On connaît Jean Gabin, l’acteur mais on en sait moins sur Jean Moncorgé, le soldat de la Seconde Guerre Mondiale. Une exposition permet de découvrir cette facette de l’acteur.

Lorsque la guerre éclate, Jean Gabin est une star connue et reconnue notamment grâce à son rôle dans « Le Quai des Brumes » de Marcel Carné. La France battue, pour ne pas être contraint de jouer dans des films placés sous le contrôle des Allemands – « les nazis ont fait des ponts d’or à Gabin » racontait Simone Signoret - Jean Gabin choisit de rejoindre les Etats-Unis en février 1941. De l’autre côté de l’Atlantique, l’oisiveté n’est pas faite pour lui. Il ne veut pas être un « planqué ». Après avoir tourné quelques films à Hollywood, et alors qu’il partage la vie de Marlène Dietrich, Jean Gabin prend, en 1943, la décision de s’engager dans la Marine nationale. « Des gars se faisaient tuer pour nos pommes, et on était plutôt peinards. Je ne supportais pas ça » ronchonnait alors l’acteur. A Londres, le cabinet du général De Gaulle lui enjoint de tourner avant de partir un film de propagande, « l’imposteur » de Julien Duvivier. Une fois sa mission accomplie, Jean Gabin cède la place au fusilier-marin Jean Moncorgé qui prend la mer en 1944, direction Alger ; et subit son baptême du feu devant les côtes africaines. Il est ensuite promu instructeur des fusiliers-marins. Placé sous ses ordres, l’acteur Roland Lesaffre dira de lui : « quel chic bonhomme ! ».
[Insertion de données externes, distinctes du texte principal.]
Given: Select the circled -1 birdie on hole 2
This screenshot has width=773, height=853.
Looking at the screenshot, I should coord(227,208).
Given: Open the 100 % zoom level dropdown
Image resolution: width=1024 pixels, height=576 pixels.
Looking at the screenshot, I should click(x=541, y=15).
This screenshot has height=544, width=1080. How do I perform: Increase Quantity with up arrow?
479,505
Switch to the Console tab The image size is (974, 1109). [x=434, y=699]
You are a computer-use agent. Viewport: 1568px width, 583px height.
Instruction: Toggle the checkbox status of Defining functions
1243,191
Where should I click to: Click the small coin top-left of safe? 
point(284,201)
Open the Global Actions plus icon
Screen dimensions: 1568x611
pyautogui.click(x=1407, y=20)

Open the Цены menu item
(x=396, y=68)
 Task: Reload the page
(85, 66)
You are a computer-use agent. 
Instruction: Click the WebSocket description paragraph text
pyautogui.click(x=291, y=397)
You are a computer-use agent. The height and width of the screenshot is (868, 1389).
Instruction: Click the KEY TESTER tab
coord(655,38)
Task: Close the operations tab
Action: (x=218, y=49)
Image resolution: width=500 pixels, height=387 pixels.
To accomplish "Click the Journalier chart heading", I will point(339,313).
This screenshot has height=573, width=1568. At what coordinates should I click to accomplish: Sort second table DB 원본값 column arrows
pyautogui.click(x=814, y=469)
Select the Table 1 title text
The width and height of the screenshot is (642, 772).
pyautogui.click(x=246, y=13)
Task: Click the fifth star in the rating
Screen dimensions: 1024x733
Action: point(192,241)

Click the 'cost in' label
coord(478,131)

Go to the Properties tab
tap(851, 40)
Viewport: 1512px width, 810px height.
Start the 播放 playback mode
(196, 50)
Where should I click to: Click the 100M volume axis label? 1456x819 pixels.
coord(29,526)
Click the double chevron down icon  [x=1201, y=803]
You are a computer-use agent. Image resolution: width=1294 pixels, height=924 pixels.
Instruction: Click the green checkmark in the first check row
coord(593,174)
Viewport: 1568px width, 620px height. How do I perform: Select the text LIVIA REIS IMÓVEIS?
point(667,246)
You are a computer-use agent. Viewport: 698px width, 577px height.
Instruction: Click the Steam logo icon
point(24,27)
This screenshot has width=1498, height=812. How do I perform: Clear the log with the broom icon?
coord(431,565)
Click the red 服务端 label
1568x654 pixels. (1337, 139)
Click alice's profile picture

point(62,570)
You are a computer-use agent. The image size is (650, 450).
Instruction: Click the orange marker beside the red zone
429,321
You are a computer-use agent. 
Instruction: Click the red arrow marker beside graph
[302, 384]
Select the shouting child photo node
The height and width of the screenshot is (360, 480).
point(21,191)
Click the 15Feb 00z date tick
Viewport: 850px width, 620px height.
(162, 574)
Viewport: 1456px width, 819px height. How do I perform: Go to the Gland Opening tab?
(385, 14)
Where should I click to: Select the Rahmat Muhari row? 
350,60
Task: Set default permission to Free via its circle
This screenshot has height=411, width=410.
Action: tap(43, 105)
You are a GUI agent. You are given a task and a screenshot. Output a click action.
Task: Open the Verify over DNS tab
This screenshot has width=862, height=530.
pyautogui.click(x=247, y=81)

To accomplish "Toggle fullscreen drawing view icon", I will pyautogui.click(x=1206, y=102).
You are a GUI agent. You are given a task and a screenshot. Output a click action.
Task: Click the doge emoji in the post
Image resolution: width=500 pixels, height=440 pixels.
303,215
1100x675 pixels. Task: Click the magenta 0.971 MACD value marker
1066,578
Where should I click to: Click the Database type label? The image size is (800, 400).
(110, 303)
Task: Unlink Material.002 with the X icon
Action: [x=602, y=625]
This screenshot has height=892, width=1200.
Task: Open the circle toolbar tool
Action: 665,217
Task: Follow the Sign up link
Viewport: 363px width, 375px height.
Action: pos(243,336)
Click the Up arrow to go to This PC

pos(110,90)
En avril 44, un régiment blindé de fusiliers-marins est créé au sein de la 2ème DB du général Leclerc. Le voilà maintenant chef de char. A bord de son « Souffleur II », celui qui avait dit avant de partir en Amérique à qui voulait l’entendre : « je reviendrai, parce que moi, la France, je ne peux pas m’en passer » combat à Royan pour réduire une poche de résistance allemande mais aussi en Moselle. Il ira même jusqu’à Berchtesgaden, le nid d’aigle d’Hitler. « Il était comme nous, avec la peur et la claustrophobie » témoigne un de ses camarades de régiment.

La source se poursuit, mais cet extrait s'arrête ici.